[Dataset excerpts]
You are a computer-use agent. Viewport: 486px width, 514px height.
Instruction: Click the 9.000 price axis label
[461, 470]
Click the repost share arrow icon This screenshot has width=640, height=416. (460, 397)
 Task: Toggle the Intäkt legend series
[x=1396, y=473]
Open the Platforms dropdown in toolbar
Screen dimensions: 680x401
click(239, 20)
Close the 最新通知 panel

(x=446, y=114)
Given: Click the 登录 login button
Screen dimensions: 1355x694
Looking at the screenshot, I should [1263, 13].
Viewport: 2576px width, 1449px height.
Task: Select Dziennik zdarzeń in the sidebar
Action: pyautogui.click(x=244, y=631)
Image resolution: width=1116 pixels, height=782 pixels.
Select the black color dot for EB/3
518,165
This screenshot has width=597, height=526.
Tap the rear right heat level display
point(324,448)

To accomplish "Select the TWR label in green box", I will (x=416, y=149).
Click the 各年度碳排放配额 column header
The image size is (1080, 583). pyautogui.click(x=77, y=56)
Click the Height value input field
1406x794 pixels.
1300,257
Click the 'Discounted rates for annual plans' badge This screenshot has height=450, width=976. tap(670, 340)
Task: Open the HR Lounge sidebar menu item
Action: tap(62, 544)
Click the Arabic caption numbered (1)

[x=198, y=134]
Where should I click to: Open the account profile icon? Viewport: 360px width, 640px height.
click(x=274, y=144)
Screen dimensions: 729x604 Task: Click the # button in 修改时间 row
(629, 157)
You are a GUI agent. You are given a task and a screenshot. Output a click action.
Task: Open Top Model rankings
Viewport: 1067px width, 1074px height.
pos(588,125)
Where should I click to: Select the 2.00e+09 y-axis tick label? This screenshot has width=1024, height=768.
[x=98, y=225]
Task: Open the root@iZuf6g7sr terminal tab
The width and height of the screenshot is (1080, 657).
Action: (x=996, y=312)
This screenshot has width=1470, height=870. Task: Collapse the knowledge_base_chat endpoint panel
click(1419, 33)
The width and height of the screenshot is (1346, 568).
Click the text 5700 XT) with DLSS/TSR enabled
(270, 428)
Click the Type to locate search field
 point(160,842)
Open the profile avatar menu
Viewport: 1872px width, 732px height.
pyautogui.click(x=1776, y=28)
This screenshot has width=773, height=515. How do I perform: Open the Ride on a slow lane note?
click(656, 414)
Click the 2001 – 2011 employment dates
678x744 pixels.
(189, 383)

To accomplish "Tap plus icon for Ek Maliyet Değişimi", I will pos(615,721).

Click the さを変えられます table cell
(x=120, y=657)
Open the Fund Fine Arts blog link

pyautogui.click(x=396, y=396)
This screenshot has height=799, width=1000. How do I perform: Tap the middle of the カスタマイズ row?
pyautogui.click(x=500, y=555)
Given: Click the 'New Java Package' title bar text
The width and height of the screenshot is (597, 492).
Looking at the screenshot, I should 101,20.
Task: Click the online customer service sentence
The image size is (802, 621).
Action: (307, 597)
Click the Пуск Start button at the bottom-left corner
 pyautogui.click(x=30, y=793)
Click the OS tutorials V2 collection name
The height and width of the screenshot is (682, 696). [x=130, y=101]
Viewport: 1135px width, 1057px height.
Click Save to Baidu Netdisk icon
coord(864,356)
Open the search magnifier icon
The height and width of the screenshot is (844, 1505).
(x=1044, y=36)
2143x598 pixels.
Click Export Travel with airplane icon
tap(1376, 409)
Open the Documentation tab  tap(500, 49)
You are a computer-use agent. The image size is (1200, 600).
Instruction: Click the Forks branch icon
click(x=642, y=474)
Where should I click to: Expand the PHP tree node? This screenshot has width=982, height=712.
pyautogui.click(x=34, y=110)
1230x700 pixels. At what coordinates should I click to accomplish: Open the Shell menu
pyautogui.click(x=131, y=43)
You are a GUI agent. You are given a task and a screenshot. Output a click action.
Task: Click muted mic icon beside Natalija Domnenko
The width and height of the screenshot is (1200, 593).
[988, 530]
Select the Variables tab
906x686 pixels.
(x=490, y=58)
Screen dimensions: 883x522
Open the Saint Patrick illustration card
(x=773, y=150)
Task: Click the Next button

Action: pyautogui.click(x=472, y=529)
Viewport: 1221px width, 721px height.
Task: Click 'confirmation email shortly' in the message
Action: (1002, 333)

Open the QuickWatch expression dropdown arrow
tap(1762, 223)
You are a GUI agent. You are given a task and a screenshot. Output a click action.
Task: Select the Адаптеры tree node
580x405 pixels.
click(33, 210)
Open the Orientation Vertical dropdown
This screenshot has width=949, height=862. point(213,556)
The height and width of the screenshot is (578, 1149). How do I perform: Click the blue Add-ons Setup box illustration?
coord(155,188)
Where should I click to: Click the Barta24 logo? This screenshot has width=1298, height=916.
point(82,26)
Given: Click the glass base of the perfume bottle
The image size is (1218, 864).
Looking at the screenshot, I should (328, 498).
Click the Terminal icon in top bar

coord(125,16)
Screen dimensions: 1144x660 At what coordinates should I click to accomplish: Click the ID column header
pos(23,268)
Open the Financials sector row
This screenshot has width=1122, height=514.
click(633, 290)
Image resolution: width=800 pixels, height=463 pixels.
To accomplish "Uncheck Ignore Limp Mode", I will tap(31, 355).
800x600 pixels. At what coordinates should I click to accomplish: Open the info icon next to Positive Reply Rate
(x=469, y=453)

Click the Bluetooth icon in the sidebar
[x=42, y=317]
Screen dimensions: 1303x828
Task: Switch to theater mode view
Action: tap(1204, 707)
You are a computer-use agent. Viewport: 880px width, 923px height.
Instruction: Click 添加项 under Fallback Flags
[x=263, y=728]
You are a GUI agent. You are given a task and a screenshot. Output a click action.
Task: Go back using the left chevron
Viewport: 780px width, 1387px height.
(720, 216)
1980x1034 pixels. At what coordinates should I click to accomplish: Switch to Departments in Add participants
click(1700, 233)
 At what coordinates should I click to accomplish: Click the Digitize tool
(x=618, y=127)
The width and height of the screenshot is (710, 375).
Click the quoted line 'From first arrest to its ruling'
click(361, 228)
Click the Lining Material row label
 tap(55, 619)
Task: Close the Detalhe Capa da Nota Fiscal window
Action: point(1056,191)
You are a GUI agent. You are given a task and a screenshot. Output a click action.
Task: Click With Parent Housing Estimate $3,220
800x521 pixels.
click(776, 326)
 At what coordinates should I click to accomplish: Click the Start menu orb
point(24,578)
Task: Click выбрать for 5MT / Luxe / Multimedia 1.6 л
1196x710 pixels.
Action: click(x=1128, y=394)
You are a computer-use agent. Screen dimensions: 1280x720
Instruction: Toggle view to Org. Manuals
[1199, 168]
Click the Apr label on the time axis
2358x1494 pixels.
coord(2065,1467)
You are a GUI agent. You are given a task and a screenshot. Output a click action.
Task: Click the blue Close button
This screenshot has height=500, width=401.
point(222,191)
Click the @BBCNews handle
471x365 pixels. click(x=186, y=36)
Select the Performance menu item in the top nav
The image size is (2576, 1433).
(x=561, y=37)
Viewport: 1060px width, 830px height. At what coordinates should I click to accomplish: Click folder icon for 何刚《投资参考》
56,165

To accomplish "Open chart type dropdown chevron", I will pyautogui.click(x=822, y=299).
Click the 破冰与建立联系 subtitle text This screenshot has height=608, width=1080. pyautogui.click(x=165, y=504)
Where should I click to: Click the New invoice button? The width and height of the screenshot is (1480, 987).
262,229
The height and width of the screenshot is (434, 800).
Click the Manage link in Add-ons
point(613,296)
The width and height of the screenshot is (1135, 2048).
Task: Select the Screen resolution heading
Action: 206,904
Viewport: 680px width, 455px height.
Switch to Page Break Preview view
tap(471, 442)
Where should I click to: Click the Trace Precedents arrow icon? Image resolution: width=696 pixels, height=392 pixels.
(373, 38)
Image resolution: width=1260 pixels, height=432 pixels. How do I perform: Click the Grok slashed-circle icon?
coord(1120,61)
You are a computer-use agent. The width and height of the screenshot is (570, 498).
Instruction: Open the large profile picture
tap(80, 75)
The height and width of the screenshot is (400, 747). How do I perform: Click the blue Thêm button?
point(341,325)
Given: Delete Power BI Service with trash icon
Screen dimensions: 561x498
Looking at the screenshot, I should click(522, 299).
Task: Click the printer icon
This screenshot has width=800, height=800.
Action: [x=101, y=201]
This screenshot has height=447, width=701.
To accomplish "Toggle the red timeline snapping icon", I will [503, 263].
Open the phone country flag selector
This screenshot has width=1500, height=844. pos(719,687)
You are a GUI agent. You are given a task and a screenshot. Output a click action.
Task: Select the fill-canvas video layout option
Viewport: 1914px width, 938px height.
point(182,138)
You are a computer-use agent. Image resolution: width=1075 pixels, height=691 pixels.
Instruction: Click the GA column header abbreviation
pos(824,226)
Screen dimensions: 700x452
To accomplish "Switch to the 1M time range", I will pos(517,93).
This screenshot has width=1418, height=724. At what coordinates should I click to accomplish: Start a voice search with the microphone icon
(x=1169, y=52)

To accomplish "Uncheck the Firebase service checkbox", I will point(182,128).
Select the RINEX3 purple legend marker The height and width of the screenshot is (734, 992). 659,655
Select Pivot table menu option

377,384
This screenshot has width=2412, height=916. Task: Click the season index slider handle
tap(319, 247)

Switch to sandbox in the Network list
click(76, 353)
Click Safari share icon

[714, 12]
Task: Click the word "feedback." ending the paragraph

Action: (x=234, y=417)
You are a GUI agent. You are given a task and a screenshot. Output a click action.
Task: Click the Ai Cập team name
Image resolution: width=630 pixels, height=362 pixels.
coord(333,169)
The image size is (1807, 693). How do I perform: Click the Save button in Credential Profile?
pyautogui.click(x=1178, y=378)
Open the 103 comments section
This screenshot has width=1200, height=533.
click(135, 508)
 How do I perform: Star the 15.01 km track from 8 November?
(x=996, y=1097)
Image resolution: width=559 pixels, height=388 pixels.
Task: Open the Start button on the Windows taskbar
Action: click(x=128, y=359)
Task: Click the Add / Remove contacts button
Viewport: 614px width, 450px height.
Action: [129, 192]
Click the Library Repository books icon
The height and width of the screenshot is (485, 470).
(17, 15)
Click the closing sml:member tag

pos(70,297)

- **What the exercise asks**
Print, exactly as written, the first line of the records above and each line after it until the line with "Task: Open Top Model rankings", which is printed too.

- **Task response**
You are a computer-use agent. Viewport: 486px width, 514px height.
Instruction: Click the 9.000 price axis label
[461, 470]
Click the repost share arrow icon This screenshot has width=640, height=416. (460, 397)
 Task: Toggle the Intäkt legend series
[x=1396, y=473]
Open the Platforms dropdown in toolbar
Screen dimensions: 680x401
click(239, 20)
Close the 最新通知 panel

(x=446, y=114)
Given: Click the 登录 login button
Screen dimensions: 1355x694
Looking at the screenshot, I should [1263, 13].
Viewport: 2576px width, 1449px height.
Task: Select Dziennik zdarzeń in the sidebar
Action: pyautogui.click(x=244, y=631)
Image resolution: width=1116 pixels, height=782 pixels.
Select the black color dot for EB/3
518,165
This screenshot has width=597, height=526.
Tap the rear right heat level display
point(324,448)

To accomplish "Select the TWR label in green box", I will (x=416, y=149).
Click the 各年度碳排放配额 column header
The image size is (1080, 583). pyautogui.click(x=77, y=56)
Click the Height value input field
1406x794 pixels.
1300,257
Click the 'Discounted rates for annual plans' badge This screenshot has height=450, width=976. tap(670, 340)
Task: Open the HR Lounge sidebar menu item
Action: tap(62, 544)
Click the Arabic caption numbered (1)

[x=198, y=134]
Where should I click to: Open the account profile icon? Viewport: 360px width, 640px height.
click(x=274, y=144)
Screen dimensions: 729x604 Task: Click the # button in 修改时间 row
(629, 157)
You are a GUI agent. You are given a task and a screenshot. Output a click action.
Task: Open Top Model rankings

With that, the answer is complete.